Oh, no, haha, I didn't mean merging my changes into upstream! I meant merging upstream changes into my fork :p
edit: changed wording in my post so it's a bit more clear what I mean~
Oh gotcha! Yeah,
git merge upstreamNane branchName
is the right method. Just be aware that you might have a whole host of conflicts to resolve if there's been a significant amount of time in your branch.One thing I like doing is creating a feature branch, then branching off that for very specific feature work. Then I try to complete that feature quickly and merge that into my feature branch and keep that up to date every day with the updated branch it was forked from. That way, I'm never too far behind production changes and the merge conflicts are kept at a minimum.
You need rebase instead. Merge just creates useless commits and makes the diffs harder to comprehend (all changes are shown at once, but with rebase you fix the conflicts in the commit where they happened)
Then instead of your branch of branch strat you just rebase daily into main and you're golden when it comes time to PR
Yep yep, that's what I do for my feature branches! ;)
Or, well, at least when I'm the only one working on them, anyway~
Oh haha, I really doubt I need to worry about that; these are pretty community-specific features, I doubt the upstream project would even want them.
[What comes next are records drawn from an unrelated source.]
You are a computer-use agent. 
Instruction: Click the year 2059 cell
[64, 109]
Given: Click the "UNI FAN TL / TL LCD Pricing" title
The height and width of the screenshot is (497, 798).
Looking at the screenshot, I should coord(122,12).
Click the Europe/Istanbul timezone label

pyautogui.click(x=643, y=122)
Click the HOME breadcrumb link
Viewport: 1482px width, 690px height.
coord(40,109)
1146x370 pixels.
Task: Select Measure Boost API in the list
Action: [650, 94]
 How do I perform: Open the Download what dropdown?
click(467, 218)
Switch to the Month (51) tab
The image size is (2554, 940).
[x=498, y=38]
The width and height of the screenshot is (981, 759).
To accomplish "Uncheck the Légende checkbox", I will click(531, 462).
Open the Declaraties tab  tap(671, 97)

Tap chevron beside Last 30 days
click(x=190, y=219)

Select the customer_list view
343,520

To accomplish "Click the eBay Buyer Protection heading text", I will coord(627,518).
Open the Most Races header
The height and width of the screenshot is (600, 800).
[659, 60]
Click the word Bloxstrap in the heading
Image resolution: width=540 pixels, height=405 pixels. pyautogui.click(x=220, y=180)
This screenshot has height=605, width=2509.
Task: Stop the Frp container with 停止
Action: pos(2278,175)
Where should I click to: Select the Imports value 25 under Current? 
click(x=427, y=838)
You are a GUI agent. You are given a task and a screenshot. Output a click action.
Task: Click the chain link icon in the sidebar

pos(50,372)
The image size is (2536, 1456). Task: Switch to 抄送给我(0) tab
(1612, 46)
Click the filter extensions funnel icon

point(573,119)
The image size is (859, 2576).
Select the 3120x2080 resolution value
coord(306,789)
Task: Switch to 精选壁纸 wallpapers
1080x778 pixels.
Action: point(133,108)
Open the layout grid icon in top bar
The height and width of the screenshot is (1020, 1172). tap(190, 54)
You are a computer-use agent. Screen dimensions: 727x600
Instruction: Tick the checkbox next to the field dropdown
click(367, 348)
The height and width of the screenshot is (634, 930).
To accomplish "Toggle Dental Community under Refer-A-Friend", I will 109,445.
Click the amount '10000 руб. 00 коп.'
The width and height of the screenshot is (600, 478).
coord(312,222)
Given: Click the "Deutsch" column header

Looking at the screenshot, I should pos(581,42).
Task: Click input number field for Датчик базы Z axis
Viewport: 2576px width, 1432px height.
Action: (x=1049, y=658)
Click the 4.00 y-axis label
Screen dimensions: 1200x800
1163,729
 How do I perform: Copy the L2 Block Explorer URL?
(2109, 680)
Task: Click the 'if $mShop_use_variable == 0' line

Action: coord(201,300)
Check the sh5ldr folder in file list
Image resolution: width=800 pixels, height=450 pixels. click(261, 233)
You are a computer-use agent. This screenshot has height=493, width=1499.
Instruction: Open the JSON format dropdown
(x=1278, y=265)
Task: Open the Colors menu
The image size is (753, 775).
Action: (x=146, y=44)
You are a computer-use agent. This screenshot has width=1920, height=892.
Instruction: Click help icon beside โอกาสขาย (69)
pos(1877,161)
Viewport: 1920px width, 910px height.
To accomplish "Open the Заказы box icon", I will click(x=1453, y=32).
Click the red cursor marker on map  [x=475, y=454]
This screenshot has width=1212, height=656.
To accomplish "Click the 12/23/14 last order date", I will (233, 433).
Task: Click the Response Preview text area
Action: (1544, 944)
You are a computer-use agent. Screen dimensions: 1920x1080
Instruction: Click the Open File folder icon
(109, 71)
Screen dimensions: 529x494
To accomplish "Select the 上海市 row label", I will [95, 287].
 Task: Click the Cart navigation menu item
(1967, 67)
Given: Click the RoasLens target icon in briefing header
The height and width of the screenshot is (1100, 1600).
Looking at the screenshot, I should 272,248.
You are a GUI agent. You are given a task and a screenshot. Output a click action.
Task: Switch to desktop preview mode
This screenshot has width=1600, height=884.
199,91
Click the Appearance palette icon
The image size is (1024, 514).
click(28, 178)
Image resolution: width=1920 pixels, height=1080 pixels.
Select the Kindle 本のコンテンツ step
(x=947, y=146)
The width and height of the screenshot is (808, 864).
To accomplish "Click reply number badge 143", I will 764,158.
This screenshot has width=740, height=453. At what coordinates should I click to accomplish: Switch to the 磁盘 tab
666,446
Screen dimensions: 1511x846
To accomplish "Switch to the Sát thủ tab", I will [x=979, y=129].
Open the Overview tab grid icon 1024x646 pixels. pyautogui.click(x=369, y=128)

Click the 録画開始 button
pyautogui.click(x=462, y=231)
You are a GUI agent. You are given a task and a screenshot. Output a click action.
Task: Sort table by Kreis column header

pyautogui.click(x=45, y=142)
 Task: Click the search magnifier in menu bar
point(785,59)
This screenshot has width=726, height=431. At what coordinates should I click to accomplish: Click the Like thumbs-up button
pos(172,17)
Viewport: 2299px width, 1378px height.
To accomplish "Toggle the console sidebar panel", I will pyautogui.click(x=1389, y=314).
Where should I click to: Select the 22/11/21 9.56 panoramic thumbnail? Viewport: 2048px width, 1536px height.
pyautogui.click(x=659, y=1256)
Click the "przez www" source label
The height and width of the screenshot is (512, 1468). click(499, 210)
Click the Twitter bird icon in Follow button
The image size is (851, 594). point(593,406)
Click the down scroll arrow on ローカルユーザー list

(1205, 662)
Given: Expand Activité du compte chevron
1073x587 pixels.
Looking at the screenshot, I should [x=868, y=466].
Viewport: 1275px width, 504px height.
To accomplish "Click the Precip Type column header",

I am concerned only with keeping my fork's main development branch up to date with the upstream's. Y'know, after I merge my custom features into it. There seem to be a bunch of intricate ways to do it (see the blogpost I linked), and I'm unsure if I should care about any of those, or if I can get away with just,, doing a normal merge.
This 100%
I've considered this, but my branches don't generally live longer than a week and there isn't usually multiple engineers working on a codebase at once. Thankfully my team is smallish and the projects are either small maintenance items or greenfield. I'll look into where we can leverage it though!